▶ Your instructions
Once you find the line with "Where should I click to: Enable" in the data that follows, repeat it and every line after it exactly, through the line with "Task: Click the word".

(Data entries)
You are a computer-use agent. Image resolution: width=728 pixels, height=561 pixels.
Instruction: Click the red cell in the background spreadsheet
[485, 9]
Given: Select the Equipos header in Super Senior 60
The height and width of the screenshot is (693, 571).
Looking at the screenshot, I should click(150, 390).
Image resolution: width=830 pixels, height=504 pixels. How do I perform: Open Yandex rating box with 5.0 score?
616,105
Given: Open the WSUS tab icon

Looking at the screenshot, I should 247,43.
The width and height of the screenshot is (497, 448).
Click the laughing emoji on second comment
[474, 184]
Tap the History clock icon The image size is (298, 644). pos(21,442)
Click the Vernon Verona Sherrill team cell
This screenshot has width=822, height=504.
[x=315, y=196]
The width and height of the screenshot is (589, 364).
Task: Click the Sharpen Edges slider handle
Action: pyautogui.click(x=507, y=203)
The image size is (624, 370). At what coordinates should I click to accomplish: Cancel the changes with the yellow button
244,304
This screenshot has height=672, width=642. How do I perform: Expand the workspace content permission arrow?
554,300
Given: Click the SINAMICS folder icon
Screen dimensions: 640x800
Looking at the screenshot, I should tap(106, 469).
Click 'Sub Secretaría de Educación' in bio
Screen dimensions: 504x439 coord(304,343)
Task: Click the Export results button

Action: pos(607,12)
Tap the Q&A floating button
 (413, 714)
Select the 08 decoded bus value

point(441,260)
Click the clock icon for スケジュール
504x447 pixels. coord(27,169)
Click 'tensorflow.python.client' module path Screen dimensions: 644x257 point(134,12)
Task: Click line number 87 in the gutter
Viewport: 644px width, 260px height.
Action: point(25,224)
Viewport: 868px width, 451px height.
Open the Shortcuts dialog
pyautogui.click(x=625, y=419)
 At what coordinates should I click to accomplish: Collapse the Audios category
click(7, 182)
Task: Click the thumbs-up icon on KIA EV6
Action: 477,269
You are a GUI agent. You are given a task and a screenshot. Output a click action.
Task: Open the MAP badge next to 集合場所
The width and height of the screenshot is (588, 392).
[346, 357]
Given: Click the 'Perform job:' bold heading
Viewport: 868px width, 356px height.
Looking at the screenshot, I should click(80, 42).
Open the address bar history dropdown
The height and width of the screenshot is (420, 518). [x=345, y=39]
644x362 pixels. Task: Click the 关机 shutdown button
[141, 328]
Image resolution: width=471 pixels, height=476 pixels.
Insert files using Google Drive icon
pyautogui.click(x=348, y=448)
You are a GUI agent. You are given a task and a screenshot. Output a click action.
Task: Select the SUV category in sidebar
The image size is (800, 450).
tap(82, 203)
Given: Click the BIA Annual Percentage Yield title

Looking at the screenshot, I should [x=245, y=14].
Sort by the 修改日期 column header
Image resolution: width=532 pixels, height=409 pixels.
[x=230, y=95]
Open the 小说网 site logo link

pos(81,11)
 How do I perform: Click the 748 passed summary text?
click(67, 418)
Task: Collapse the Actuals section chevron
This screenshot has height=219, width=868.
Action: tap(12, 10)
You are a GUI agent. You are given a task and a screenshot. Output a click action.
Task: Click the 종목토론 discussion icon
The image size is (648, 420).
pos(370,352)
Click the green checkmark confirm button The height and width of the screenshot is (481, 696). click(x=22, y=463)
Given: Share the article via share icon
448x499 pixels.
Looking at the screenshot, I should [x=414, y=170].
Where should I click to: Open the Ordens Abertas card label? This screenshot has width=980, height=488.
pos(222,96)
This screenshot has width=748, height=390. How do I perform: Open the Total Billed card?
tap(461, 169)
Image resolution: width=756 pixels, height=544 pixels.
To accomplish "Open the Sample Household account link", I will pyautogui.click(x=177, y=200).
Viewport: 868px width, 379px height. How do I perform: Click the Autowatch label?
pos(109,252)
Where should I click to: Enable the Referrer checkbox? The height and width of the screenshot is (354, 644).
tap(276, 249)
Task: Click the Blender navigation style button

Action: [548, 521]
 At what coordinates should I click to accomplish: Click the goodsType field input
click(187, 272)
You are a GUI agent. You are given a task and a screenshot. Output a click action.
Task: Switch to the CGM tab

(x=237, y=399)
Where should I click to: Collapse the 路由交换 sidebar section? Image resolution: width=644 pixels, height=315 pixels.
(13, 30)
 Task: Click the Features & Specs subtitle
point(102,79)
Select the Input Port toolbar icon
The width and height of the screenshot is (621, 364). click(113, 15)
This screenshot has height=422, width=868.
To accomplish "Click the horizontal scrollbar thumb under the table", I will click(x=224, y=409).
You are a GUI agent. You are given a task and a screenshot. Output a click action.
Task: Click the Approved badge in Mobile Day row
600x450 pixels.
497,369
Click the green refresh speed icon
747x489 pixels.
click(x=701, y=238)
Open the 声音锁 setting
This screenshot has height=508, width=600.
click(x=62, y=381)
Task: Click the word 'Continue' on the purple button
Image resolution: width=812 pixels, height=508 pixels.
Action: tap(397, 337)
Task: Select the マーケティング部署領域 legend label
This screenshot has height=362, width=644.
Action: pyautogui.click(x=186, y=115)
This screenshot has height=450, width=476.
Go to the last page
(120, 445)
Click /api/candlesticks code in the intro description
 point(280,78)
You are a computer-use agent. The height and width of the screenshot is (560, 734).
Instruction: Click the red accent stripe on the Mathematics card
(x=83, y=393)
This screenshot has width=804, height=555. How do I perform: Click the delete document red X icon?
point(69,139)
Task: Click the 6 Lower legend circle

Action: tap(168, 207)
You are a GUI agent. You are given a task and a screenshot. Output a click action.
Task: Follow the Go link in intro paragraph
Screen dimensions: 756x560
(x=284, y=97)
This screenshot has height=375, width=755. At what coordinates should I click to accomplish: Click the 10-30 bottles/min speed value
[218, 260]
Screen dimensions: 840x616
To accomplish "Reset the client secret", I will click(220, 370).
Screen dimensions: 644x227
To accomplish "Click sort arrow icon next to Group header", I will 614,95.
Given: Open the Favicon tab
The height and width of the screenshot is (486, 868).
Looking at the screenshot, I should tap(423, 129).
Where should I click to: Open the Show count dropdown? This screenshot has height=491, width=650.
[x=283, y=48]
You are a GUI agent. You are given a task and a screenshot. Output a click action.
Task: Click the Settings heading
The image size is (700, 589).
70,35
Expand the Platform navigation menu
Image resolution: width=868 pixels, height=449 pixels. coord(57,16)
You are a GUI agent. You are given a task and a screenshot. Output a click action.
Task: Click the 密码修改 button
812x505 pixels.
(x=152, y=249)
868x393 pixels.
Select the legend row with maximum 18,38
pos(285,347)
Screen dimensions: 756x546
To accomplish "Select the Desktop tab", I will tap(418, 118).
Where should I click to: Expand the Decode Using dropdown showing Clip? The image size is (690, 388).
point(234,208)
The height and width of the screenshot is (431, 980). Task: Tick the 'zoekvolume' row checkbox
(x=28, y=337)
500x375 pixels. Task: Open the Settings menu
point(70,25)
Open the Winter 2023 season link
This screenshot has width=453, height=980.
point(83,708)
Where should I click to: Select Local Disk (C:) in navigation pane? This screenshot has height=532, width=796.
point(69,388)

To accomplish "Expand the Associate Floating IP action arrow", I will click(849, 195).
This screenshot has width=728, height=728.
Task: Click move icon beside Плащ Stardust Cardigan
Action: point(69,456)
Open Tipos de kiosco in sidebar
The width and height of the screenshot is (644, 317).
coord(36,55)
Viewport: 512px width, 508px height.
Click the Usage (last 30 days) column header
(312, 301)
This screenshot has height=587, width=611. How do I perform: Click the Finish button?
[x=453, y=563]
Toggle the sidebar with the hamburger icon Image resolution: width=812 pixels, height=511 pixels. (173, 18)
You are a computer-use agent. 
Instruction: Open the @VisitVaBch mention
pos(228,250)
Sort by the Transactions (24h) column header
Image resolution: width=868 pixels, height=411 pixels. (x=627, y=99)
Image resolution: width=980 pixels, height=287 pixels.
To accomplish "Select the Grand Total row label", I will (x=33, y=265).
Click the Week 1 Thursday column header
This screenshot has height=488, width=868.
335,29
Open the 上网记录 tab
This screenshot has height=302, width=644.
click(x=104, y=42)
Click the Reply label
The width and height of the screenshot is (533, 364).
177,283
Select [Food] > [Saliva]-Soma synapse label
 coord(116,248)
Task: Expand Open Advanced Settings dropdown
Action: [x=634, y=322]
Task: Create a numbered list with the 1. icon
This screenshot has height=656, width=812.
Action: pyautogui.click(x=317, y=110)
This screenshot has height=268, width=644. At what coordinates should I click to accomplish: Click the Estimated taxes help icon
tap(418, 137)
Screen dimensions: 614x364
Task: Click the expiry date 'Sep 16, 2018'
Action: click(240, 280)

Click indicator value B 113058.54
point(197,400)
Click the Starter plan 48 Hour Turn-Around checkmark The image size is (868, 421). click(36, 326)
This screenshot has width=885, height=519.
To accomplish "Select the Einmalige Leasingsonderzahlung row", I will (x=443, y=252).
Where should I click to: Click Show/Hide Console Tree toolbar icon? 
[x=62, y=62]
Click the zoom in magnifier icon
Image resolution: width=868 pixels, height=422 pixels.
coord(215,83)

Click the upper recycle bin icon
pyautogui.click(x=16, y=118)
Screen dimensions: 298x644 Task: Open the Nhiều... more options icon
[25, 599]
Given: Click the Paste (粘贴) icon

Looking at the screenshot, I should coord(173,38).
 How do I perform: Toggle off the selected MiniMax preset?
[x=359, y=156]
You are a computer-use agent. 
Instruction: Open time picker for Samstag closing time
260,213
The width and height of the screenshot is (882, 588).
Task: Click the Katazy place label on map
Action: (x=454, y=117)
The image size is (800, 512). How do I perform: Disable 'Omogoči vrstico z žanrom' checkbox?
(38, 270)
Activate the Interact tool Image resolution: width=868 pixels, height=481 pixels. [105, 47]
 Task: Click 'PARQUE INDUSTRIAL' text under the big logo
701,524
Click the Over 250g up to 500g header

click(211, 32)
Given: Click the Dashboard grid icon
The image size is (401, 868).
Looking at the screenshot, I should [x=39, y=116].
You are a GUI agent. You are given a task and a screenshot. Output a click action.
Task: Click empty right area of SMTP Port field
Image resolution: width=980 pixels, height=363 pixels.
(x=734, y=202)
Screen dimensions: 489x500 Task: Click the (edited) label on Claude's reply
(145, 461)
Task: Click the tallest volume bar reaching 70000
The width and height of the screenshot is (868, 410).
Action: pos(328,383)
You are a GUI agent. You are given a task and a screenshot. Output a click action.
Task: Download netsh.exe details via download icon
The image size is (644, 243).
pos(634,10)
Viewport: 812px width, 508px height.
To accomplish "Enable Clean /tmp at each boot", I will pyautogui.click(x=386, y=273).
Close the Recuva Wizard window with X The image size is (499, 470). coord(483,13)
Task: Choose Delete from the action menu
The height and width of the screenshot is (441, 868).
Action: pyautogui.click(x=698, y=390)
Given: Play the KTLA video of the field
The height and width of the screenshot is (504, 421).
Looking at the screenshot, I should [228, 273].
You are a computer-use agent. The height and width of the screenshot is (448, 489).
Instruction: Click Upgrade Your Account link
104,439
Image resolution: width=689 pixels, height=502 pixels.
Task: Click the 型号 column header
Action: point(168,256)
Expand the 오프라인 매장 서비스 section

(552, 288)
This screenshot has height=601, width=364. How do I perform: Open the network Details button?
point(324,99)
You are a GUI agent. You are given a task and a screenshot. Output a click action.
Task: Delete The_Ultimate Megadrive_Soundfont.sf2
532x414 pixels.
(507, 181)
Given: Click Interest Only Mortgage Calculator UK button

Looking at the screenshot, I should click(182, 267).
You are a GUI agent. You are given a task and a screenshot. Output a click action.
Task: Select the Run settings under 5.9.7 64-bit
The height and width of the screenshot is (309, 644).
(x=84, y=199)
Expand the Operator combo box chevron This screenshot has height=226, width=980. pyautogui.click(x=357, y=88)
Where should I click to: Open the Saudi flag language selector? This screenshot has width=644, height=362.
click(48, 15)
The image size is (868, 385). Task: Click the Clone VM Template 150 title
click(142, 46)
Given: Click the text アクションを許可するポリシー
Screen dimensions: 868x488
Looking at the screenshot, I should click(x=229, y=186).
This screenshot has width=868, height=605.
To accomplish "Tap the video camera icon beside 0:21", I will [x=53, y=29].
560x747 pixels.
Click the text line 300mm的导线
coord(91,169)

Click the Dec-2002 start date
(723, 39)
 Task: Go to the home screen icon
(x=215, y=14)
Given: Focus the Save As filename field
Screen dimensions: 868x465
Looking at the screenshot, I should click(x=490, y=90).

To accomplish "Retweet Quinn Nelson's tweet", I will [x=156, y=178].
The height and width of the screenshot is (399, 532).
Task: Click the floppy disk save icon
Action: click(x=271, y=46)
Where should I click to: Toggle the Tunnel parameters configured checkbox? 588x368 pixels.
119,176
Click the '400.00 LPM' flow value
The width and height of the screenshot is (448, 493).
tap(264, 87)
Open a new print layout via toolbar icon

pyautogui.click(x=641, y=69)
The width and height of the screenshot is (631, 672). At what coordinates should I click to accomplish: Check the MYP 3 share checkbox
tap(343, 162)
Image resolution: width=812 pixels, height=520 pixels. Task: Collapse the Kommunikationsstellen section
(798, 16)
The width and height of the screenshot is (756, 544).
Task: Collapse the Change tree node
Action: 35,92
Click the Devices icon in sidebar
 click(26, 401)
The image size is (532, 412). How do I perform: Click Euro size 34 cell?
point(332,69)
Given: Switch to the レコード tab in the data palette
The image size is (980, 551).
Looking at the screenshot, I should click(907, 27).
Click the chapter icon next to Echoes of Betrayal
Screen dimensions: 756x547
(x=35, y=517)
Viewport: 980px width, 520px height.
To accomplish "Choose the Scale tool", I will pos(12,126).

▶ Completed task
Where should I click to: Enable the Referrer checkbox? The height and width of the screenshot is (354, 644).
tap(276, 249)
Task: Click the Blender navigation style button

Action: [548, 521]
 At what coordinates should I click to accomplish: Click the goodsType field input
click(187, 272)
You are a GUI agent. You are given a task and a screenshot. Output a click action.
Task: Switch to the CGM tab

(x=237, y=399)
Where should I click to: Collapse the 路由交换 sidebar section? Image resolution: width=644 pixels, height=315 pixels.
(13, 30)
 Task: Click the Features & Specs subtitle
point(102,79)
Select the Input Port toolbar icon
The width and height of the screenshot is (621, 364). click(113, 15)
This screenshot has height=422, width=868.
To accomplish "Click the horizontal scrollbar thumb under the table", I will click(x=224, y=409).
You are a GUI agent. You are given a task and a screenshot. Output a click action.
Task: Click the Approved badge in Mobile Day row
600x450 pixels.
497,369
Click the green refresh speed icon
747x489 pixels.
click(x=701, y=238)
Open the 声音锁 setting
This screenshot has height=508, width=600.
click(x=62, y=381)
Task: Click the word 'Continue' on the purple button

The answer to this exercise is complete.